As histórias de trabalhos forçados se repetem em Sidi Bilal. As pessoas contam que foram retidas pela força ou sob promessa de um salário, que nunca chegou. A maioria retorna ao acampamento um ou dois dias depois. Outros, como Monday Abiyan, desaparecem. “Meu irmão foi levado na ponta de pistola há dez dias, e não voltou”, conta Osama Abiyan, de 23 anos, de Gana, sentado à sombra do ressecado casco de um barco. Pensa que talvez o torturaram ou mataram.
São muitos também os que falam de ataques sexuais contra as mulheres. Uma delas, também de Gana, diz que se protege entre dois amigos e se esconde sob uma coberta para poder dormir. Enquanto este correspondente da IPS percorre o acampamento, alguns refugiados se reúnem para ouvir as promessas de um enviado do governo rebelde, Ibrahim Ali.
“Estamos trabalhando para protegê-los e garantir sua segurança”, diz o representante do rebelde Comitê Nacional de Transição (CNT) a um grupo de africanos subsaarianos reunidos à sua volta. “Após fazerem uma lista com seus nomes completos e os números de seus passaportes, trataremos de tirá-los daqui logo que pudermos”. “Ainda há guerra. Não é fácil lidar com esta crise, mas o CNT (que governa de fato o país) enfrenta o problema”, disse à IPS o diplomata Carlos Afonso, delegado da União Europeia que acompanha Ibrahim Ali.

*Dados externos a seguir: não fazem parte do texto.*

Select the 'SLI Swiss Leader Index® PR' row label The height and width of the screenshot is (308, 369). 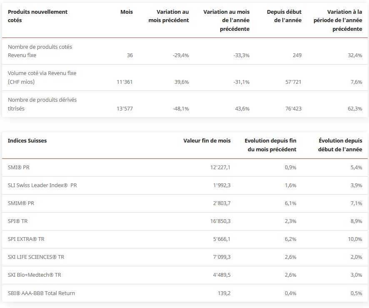[x=42, y=185]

O pessoal de muitas organizações humanitárias não está tão seguro. A Human Rights Watch (HRW) pediu ao CNT que cesse “as prisões arbitrárias e os abusos contra trabalhadores imigrantes africanos e de líbios negros considerados mercenários”. Em um informe divulgado no dia 4, a HRW afirma que “as prisões arbitrárias generalizadas e o habitual abuso criaram um grave sentimento de insegurança na população africana da cidade”.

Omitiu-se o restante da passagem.